Je vais vous aider à visualiser le déroulement d’une émission classique animée par Polac. Situez un combat de gladiateurs. Remplacez l’arène sableuse par un plateau de télévision, et les glaives par les égos. Vous y êtes. L’émission créee et animée par Michel Polac était connue et reconnue pour les confrontations houleuses qu’elle offrait aux téléspectateurs. Mais en réalité, le semblant d’anarchie qui semblait parfois régner sur le plateau était contrôlé, par le grand gourou passionné. Michel Polac, au sein de ses émissions, acceptait de voir l’ambiance se dégrader et les altercations devenir plus musclées, SOUS RESERVE cependant qu’elles apportent au débat. Dans le cas contraire, Michel Polac y coupera court. Mais il ne faut pas se leurrer : ce sont ces mêmes altercations qui régissaient et dirigeaient le programme. Il disait d’ailleurs souvent « Tout le monde a le droit de parler, même ceux qui n’ont rien à dire ».
Une émission de grandes gueules donc, crée par une grande gueule. Michel Polac fera d’ailleurs honneur à ce principe jusqu’à la fin, puisque sept années après la création du programme, TF1 est privatisé par le gouvernement Chirac. Michel Polac s’insurge contre la mesure, et crie haut et fort dans la presse : « Une maison de maçon, une télé de M… ».
La sanction est sans appel, et le licenciement immédiat. TF1, assura de son coté que le principe de l’émission n’a jamais été remis en cause. Compte-tenu du contexte de l’époque, le communiqué de la chaîne publique fait rire.
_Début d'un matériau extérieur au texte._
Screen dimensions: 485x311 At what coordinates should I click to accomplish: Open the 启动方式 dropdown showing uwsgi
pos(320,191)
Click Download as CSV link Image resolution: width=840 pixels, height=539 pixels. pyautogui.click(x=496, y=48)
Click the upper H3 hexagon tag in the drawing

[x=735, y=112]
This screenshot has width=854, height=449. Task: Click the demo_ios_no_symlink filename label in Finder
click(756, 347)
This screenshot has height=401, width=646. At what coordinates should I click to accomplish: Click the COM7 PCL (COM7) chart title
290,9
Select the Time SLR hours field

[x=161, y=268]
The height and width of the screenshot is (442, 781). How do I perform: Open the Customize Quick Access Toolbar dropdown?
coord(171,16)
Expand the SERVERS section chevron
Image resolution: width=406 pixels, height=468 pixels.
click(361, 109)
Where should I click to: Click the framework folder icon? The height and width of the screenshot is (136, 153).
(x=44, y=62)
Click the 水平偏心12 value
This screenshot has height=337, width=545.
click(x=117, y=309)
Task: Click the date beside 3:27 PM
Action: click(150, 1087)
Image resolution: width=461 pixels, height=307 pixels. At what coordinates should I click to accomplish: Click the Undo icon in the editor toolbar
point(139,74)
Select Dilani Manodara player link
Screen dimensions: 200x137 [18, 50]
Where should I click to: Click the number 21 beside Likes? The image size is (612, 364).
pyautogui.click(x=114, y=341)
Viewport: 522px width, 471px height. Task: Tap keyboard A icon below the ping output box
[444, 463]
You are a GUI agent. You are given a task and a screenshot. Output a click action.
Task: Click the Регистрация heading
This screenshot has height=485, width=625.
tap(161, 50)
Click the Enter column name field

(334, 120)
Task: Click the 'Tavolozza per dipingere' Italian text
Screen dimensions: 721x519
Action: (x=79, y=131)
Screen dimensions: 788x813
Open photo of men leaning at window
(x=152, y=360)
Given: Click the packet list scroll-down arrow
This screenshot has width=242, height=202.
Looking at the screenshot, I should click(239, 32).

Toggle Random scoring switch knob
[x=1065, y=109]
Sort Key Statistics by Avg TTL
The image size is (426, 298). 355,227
De son côté, Michel Polac, lui, rit moins. Il doit dire adieu à ce qui fut l’œuvre de sa vie, et reconstruire. Reconstruire un projet, une émission innovante : en 1989, la chaîne M6 lui en donne la possibilité avec Libre échange. Le programme d’information, produit par MK2, fait néanmoins un flop, et le journaliste ne parviendra pas à recréer l’engouement de l’opinion publique que suscitait Droit de réponse.
La semaine dernière, François Hollande a rendu hommage à un « homme libre ». Un homme libre, qui a lui-même, tout au long de sa vie, rendu hommage à la presse et à l’un de ses principes fondateurs : l’indépendance, et la liberté.